* [PROVIDED DATA]
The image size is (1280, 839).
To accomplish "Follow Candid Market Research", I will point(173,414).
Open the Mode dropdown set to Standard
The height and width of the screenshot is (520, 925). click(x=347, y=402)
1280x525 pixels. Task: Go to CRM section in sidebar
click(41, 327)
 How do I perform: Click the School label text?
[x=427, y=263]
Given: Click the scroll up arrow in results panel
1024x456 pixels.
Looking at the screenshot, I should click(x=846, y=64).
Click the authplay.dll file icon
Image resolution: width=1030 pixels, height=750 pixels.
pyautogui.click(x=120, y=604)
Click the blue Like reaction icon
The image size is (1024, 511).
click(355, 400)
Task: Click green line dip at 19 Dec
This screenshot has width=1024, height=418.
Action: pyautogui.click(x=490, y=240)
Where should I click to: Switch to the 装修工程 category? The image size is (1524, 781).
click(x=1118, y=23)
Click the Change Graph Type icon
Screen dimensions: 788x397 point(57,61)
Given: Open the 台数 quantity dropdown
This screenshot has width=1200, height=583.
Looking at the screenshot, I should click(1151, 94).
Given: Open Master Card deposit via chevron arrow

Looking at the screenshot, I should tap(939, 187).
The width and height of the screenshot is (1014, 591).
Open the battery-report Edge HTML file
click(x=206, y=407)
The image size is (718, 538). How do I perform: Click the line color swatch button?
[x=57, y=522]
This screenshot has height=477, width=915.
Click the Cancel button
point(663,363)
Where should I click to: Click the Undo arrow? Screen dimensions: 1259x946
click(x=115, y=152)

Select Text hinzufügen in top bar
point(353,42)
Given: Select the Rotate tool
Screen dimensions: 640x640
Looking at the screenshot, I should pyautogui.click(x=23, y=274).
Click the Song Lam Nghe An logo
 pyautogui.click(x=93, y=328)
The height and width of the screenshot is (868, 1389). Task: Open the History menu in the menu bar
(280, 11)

* [EXERCISE] When you reach the line that contains "This screenshot has height=477, width=915." in the material above, please copy it and every line after it exactly, stopping only at the last line.

* [RESPONSE TO THIS TASK]
This screenshot has height=477, width=915.
Click the Cancel button
point(663,363)
Where should I click to: Click the Undo arrow? Screen dimensions: 1259x946
click(x=115, y=152)

Select Text hinzufügen in top bar
point(353,42)
Given: Select the Rotate tool
Screen dimensions: 640x640
Looking at the screenshot, I should pyautogui.click(x=23, y=274).
Click the Song Lam Nghe An logo
 pyautogui.click(x=93, y=328)
The height and width of the screenshot is (868, 1389). Task: Open the History menu in the menu bar
(280, 11)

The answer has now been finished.